Calcium and Potassium: Effects on Cardiac Function

Calcium Regulation

The normal level of calcium in the body is 9.4 mg/dl. Calcium is needed for muscle contraction and is regulated by hormonal secretion. Hypocalcemia is seen when levels are less than 8 mg/100 ml, and below 7 mg/100 ml, tetany occurs, causing muscle contraction and contracture, including major cardiac systole. Hypercalcemia is diagnosed when levels are over 12 mg/100 ml; this delays body functions, and the heart does not contract properly. Certain hormones are responsible for maintaining calcium levels; if there is no calcium in the diet, it is taken indiscriminately from the bones.

  • During growth, out of 200 mg, 100 mg remains; there is a positive balance.
  • In adulthood, the balance is 0.
  • In old age, the balance is negative; at menopause, calcium fixation decreases in women.

The calcium-regulating hormones are PTH, calcitonin, and active vitamin D3. They are active in the digestive tract, bone, and kidney. PTH has 84 amino acids (aa), but the active fragments are 34 aa. It has a direct action on bone and kidney. In bone, it increases the resorption of exchangeable or stable calcium in extreme situations. In the renal tubules, it increases calcium reabsorption. Osteoclastic resorption occurs because of RANK, which binds to its ligand.

Calcitonin is 32 aa, and its action is to fix calcium to bone, thus lowering calcium levels. It is produced in thyroid parafollicular cells. It also decreases bone pain. If there is high calcium, the thyroid increases calcitonin, but this effect is unimportant because the decrease performed by vitamin D and PTH is more significant.
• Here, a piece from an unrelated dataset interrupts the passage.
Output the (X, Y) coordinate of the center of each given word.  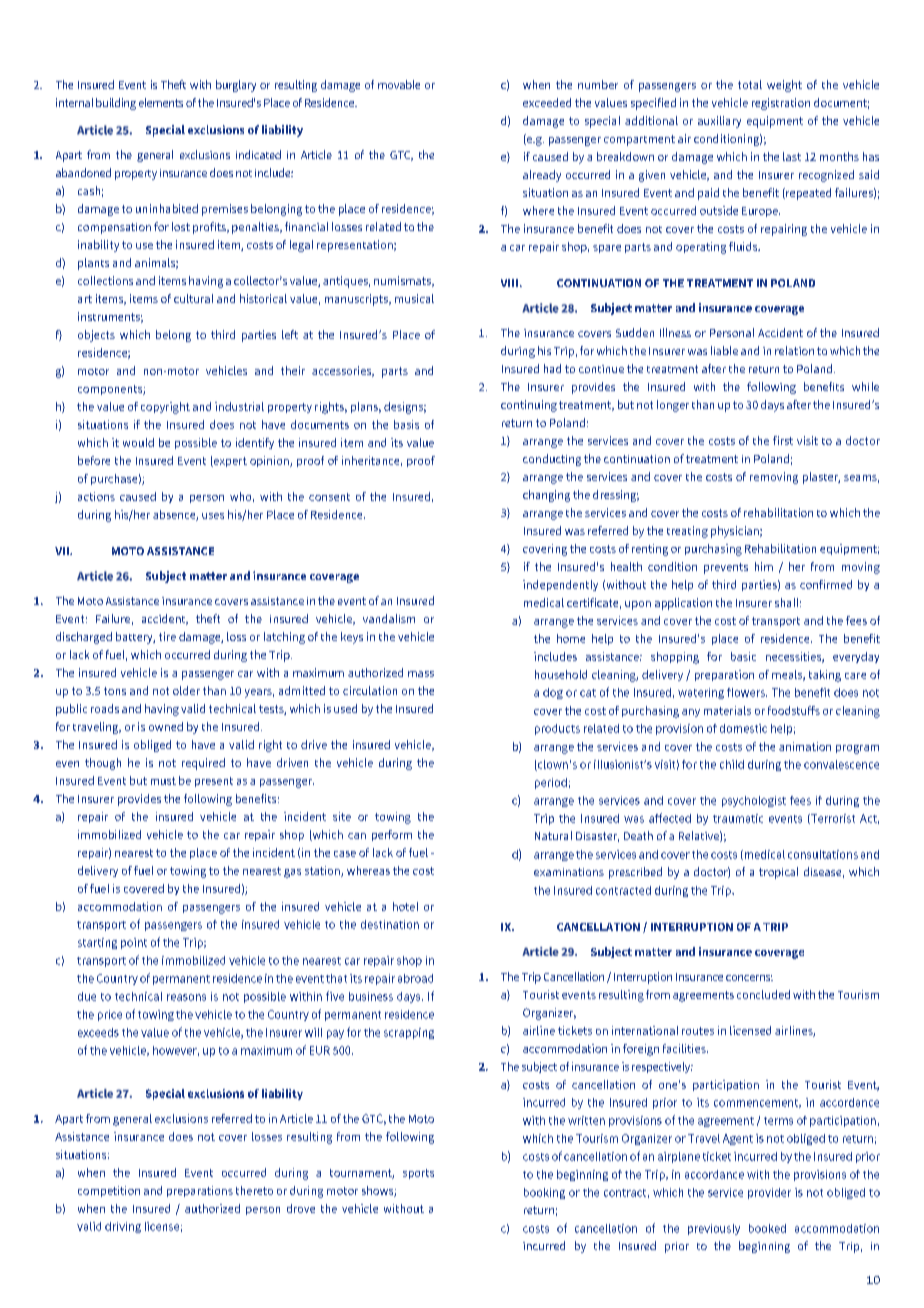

Vitamin D3 exerts a powerful facilitating effect on calcium absorption in the gastrointestinal tract and bone. It must first be converted by successive reactions in the liver and kidney into the final active product, 1,25-dihydroxycholecalciferol. This active form of vitamin D has effects on the intestine, kidney, and bone, increasing the absorption of calcium and phosphate into the extracellular fluid. It acts as a hormone to promote intestinal calcium absorption, mostly by increasing (over 2 days) the formation of a calcium-binding protein in intestinal epithelial cells.

Hormonal control of calcium ion concentration: after 3 to 5 minutes of an acute increase in the concentration of ionic calcium, PTH secretion declines, and calcitonin rises. In cases of excessive or prolonged calcium deficiency, only the PTH mechanism has real efficacy in maintaining a normal concentration of calcium ions.

Effects of Potassium Ions on Cardiac Function

  • Potassium (K): Excess K causes the heart to become dilated and flaccid, and it also reduces heart rate. Large amounts can block the conduction of the cardiac impulse from the atria to the ventricles through the AV bundle. Beta-blockers can affect this.
  • Calcium (Ca): Excess Ca ions produce the opposite effect, causing the heart to progress to a spastic contraction. In contrast, a calcium ion deficit produces cardiac flaccidity. Digitalis affects this.

Intrinsic Regulation of the Pumping Mechanism: Frank-Starling

The amount of blood pumped by the heart each minute is determined almost entirely by the rate of blood flow to the heart from the veins (venous return). All of the body’s peripheral tissues control their own local blood flow, and all of these local flows combine and return through the veins to the right atrium. The heart’s intrinsic ability to adapt to increasing volumes of inflowing blood is called the Frank-Starling mechanism of the heart. The more the heart muscle is stretched during filling, the greater the force of contraction and the greater the amount of blood pumped into the aorta.

  • Preload: Ventricular end-diastolic volume (before systole) equals the length of the fibers at rest. Produces volume overload and eccentric hypertrophy.
  • Afterload: Pressure to be overcome at the start of ejection. Pressure overload produces concentric hypertrophy.

Lower preload is better than higher afterload.

Lymphatic System Functions

  • Drain excess fluid from the interstitial space.
  • Recover proteins from the interstitial space.
  • Remove remains of pathogenic microorganisms in the interstitial space.
  • Transport lipids absorbed into the systemic circulation.
  • Fluid reabsorption of virtual spaces (pleural, peritoneal).